Central Limit Theorem
Here is the problem:
The distribution of heights of a certain breed of terrier dogs has a mean height of 72 cm and a standard deviation of 10 cm, whereas the distribution of heights of a certain breed of poodles has a mean height of 28 cm with a stanndard deviation of 5 cm. Assuming that the sample means can be measured to any degree of accuracy, find the probability that the sample mean for a random sample of heights of 64 terriers exceeds the sample mean for a random sample of heights of 100 poodles by at most 44.2 cm.
The wording is slightly confusing.
Steps to take:
1. Use CLT to find distribution of mean height for the terriers.
2. Use CLT for poodles then
Not sure what comes nexts.
so CLT is Z = (X(bar) - mean (mu))/((s.d.)/n)
so it is (X(bar) - 72)/(10/sqrt(64)) for the terriers
and (X(bar) - 28)/(5/sqrt(100)) for the poodles.
But are both of those supposed to have an X(bar) in them still?
Then what do I do with those two CLT results to see get the probability that the sample mean of the terriers exceeds the poodles by 44.2 cm?
Use the fact that:
Originally Posted by meks08999
1. The sample mean follows a normal distribution.
2. The difference of two normal random variables is also a normal random variable. (Use Google to get the required pdf).
Then find Pr(difference > 0) in the usual way.

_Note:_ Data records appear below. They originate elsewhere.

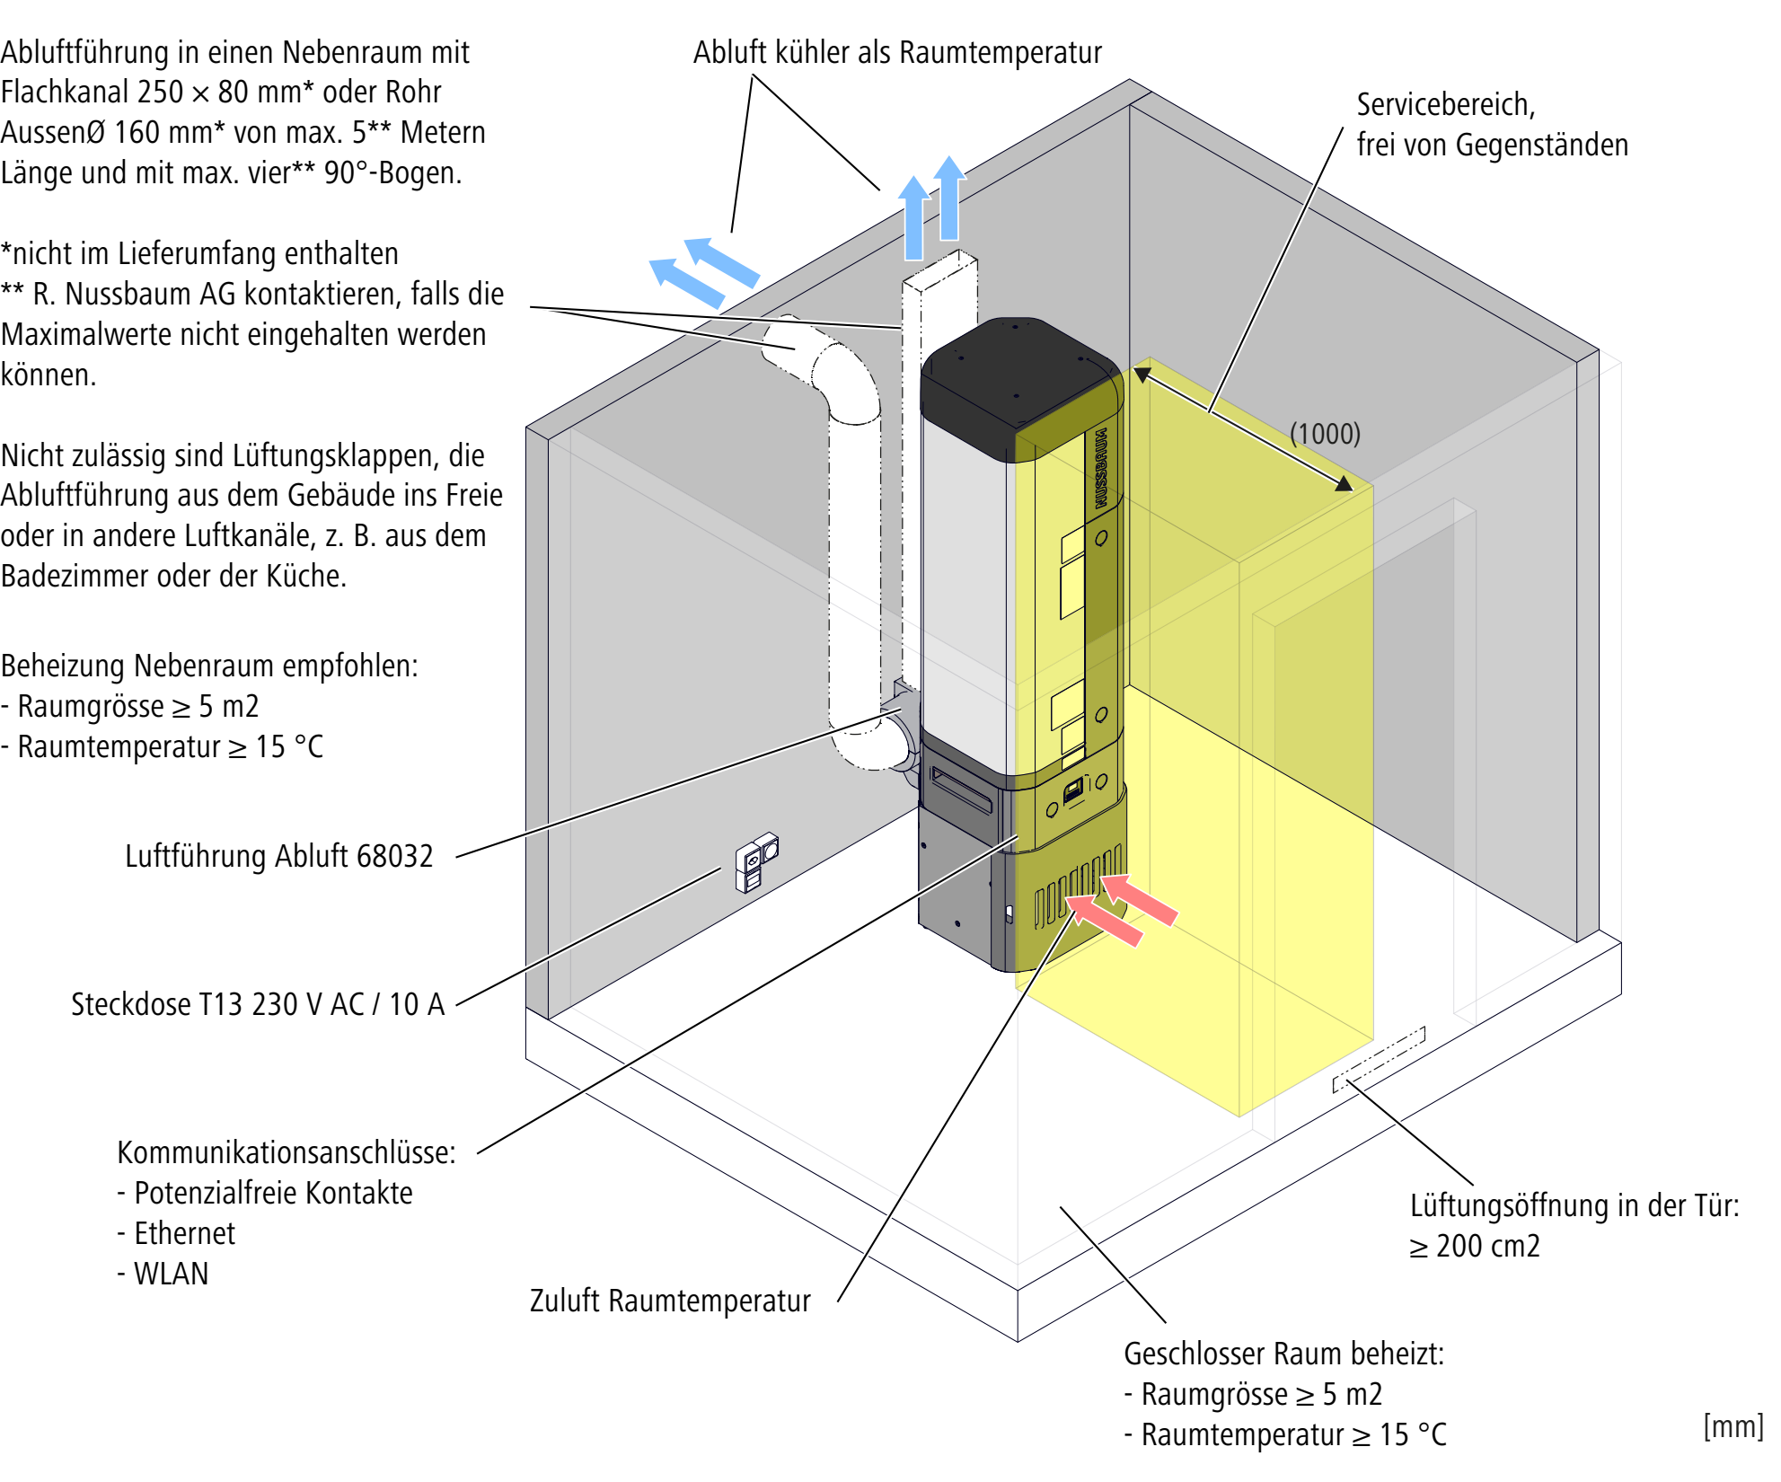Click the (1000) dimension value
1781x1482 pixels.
1325,434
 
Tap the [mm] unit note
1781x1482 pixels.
1733,1425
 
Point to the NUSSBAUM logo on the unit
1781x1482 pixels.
1101,468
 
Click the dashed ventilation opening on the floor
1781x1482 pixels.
1379,1059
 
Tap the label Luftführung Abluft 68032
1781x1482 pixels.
279,856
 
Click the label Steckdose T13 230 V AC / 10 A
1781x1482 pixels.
258,1003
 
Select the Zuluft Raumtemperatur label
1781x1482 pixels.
670,1300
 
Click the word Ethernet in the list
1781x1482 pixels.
184,1233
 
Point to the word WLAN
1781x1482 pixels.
171,1274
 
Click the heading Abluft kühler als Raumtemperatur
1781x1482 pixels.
897,52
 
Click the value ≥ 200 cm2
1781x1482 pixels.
1474,1246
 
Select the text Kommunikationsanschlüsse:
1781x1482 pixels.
287,1152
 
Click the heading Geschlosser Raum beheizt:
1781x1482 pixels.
1284,1353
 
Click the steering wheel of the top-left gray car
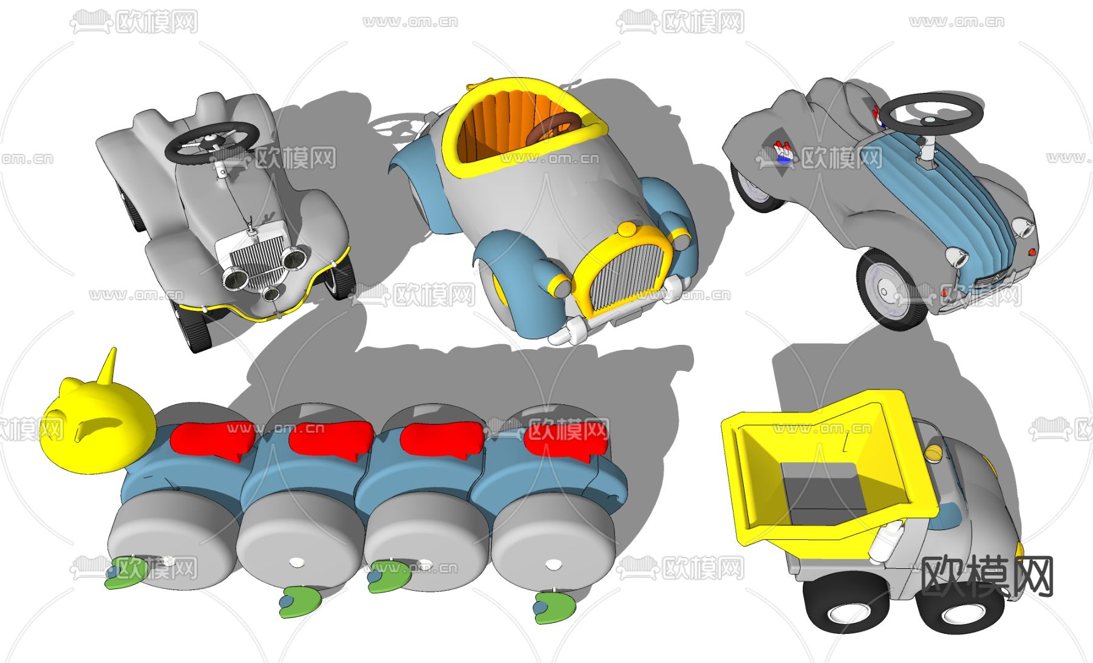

Google should not be needed the OP should know that the difference of two normal RVs is normal with mean equal to the difference of the means and variance equal to the sum of the variances.
Originally Posted by mr fantastic
Ok I got it. I ended up with ((44.2)-(72-28))/(sqrt((100/64)+(25/100))) and I got a z value of .15 and using a table I got a probability of .5596. Thanks for the help.